The Art of Worldly Wisdom, by Baltasar Gracián

SCW

Orthodox Curious
Agnostic
Heirloom
Specifically, I am recommending the 1992 translation by Christoper Maurer ISBN 9780385421317. I have come to appreciate how slight differences in translations can completely alter the meaning and intention of the author.

It's a book of 300 aphorisms that I've found to give me comfort in these times, in living in this world but not being of it. Some might be common sense, others can be contradictory, but you might find just a few to be truly enlightening. By sharing it here I hope others can also find some value.

Three randomly picked items for you to get a feel of this manuscript:

77
Adapt yourself to everyone else. A Proteus of discretion. Learned with the learned, saintly with saints. This is a great way to capture the goodwill of others, for similarity generates benevolence. Observe people’s temperaments, and adapt yourself accordingly. Whether you’re with a serious person or a jovial one, follow the current, and politely transform yourself. This is especially true of those who depend on others. It is a great stratagem for living prudently, and it requires much capacity. It is less difficult for the person with a well-informed intellect and varied tastes.

278
Don’t call attention to yourself. When others notice you doing so, your very gifts turn into defects and you will simply be left alone and criticized as an eccentric. Even beauty, if it is excessive, will harm your reputation. When it gives others pause, it is offensive, and disreputable eccentricities have the same effect, only greater. Some wish to be known for their vices, searching for new ways to discredit themselves. Even in matters of the understanding, excess produces pedantry.

20
A person born in the right age. People of truly rare eminence depend on the times. Not all of them had the times they deserved, and many who did were unable to take advantage of them. Some were worthy of better times, for not all goodness triumphs always. Things have their seasons, and even certain kinds of eminence go in and out of style. But wisdom has an advantage: she is eternal. If this is not her century, many others will be.


Baltasar Gracián y Morales, S.J. (8 January 1601 – 6 December 1658), better known as Baltasar Gracián, was a Spanish Jesuit and Baroque prose writer and philosopher. He was born in Belmonte, near Calatayud (Aragón). His writings were lauded by Schopenhauer and Nietzsche.
++++++
§ **PROBLEM A**:
From the book recommendation, extract the passage starting at "The Art of Worldly" and ending at "find some value.".
§ **PROBLEM B**:
According to the book recommendation, how many aphorisms does the book contain?
Rely only on the book recommendation above.

Entries from a collection
++++++
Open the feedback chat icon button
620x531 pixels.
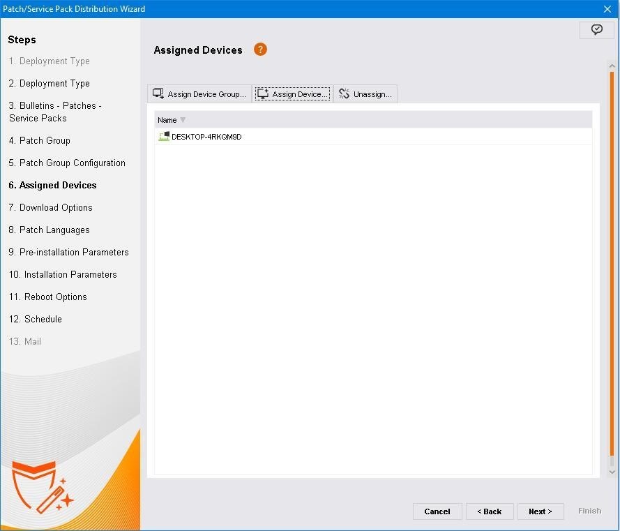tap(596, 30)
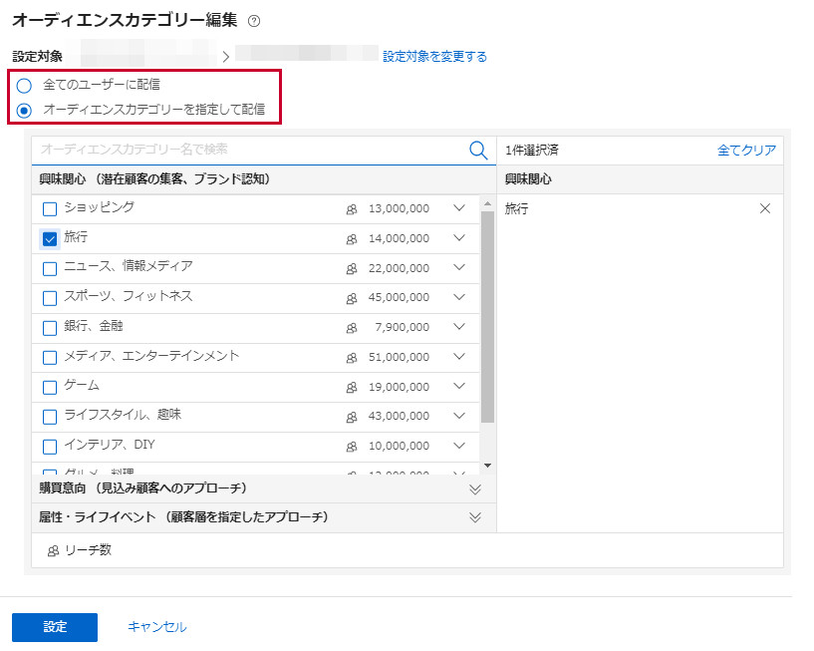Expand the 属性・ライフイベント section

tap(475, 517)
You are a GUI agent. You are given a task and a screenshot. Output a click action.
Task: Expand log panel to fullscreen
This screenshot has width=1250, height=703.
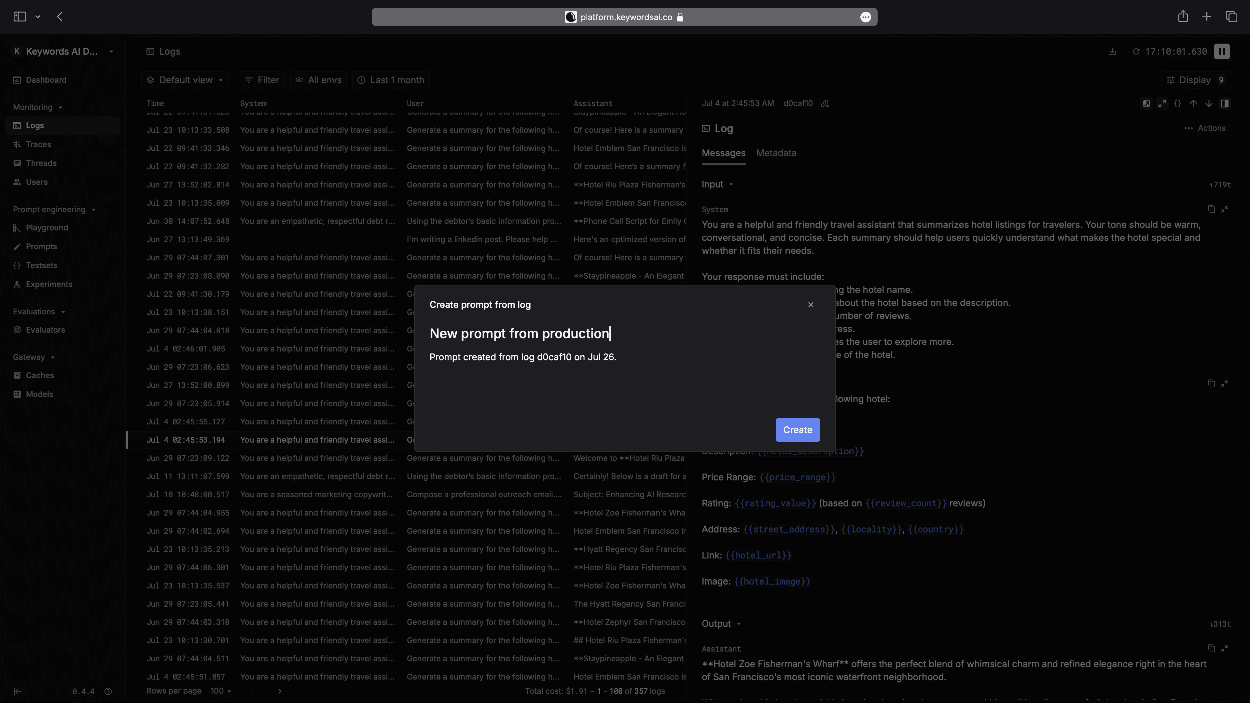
++++++
§ **WORKED SOLUTION A**:
The Art of Worldly Wisdom, by Baltasar Gracián

SCW

Orthodox Curious
Agnostic
Heirloom
Specifically, I am recommending the 1992 translation by Christoper Maurer ISBN 9780385421317. I have come to appreciate how slight differences in translations can completely alter the meaning and intention of the author.

It's a book of 300 aphorisms that I've found to give me comfort in these times, in living in this world but not being of it. Some might be common sense, others can be contradictory, but you might find just a few to be truly enlightening. By sharing it here I hope others can also find some value.

§ **WORKED SOLUTION B**:
300